Concerns and Cautions
Zinc supplements cause few immediate side effects other than occasional stomach upset or unpleasant taste. The established tolerable upper intake levels (UL) for daily intake (amounts that should be safe when taken long term by almost anyone who is in good health) for zinc are:
7 mg for children ages 1 to 3
12 mg for those 4 to 8
23 mg for those 9 to 13
34 mg for those 14 to 18, and
40 mg for individuals 19 years and older
Excessive intake of zinc can interfere with the absorption of copper, leading to copper deficiency. The combination of excess zinc and deficient copper can dangerously suppress the immune system and also cause anemia and heart problems. In order to partially offset these risks, it is generally considered advisable to take copper at a dose of 1 – 3 mg daily when taking zinc supplements long term.
As noted earlier, when using zinc lozenges for the treatment of the common cold, one is taking zinc at doses exceeding the UL. Such short-term use should be safe, but should be limited to no more than one to two weeks. Doses exceeding the UL for more than a week or two should only be used under physician supervision.
Long-term zinc supplementation at very high doses (over 100 mg per day) has been associated with a decrease in HDL (“good”) cholesterol, reduced immune function, and an increased risk of prostate cancer.

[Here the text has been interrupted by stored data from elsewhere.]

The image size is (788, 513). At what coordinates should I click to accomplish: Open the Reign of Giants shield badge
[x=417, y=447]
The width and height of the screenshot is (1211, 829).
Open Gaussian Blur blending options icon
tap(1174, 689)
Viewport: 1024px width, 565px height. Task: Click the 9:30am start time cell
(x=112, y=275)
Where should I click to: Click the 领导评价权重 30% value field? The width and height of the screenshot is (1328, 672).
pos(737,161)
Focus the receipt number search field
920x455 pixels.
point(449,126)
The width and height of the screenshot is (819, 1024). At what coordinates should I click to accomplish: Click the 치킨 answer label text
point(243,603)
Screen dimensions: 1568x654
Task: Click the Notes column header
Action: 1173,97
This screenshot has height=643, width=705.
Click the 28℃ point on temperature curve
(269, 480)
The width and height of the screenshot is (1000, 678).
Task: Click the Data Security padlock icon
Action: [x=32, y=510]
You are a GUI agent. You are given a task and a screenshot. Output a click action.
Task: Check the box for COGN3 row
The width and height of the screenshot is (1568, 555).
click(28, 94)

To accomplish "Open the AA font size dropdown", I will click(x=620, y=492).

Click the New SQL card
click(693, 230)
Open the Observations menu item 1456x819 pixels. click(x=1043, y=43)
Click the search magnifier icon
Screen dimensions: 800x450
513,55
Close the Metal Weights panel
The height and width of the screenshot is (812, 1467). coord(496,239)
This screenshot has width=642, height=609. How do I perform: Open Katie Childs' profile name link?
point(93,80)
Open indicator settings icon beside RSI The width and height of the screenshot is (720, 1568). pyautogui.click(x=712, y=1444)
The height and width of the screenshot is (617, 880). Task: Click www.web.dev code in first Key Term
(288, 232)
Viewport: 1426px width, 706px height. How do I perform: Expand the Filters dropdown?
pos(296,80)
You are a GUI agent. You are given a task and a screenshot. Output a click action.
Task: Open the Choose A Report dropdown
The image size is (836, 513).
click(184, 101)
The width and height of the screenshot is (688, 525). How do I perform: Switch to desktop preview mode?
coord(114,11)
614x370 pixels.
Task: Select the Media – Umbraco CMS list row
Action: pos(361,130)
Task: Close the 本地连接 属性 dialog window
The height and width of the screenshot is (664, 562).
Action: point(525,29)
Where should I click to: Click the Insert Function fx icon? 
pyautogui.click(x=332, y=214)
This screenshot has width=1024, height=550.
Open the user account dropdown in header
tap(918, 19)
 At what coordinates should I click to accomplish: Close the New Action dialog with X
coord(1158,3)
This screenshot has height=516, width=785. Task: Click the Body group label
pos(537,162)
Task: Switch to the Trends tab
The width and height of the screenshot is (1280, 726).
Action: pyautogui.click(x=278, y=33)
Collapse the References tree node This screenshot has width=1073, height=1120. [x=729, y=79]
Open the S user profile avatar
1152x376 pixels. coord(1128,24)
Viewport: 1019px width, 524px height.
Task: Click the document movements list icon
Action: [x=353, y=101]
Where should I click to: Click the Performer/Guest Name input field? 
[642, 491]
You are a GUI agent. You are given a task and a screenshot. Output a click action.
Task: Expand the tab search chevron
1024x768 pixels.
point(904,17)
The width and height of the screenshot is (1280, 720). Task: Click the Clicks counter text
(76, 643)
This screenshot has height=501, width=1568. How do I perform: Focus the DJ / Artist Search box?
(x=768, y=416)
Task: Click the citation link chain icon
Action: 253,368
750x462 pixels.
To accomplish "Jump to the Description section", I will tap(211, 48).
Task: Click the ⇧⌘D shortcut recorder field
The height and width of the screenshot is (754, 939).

Zinc’s overall role in prostate cancer, however, is unclear as there is also research indicating that zinc may suppress prostate cancer cell growth.
Zinc nasal gel has been linked in reports to permanent or temporary loss of smell, as well as pain in the nose immediately after use. This has been known for several years. By June 2009, a sufficient number of cases (over 130) had been reported to apparently cause the FDA to issue a warning to consumers and healthcare professionals to discontinue use of three Zicam Nasal Gel/Nasal Swab products.
Zinc can impair the absorption of antibiotics in the tetracycline or fluoroquinolone families (e.g., doxycycline, tetracycline, ciprofloxacin, Cipro, Noroxin), as well as the drug penicillamine. In addition, combined use of zinc supplements and the drug amiloride might lead to excess zinc in the body.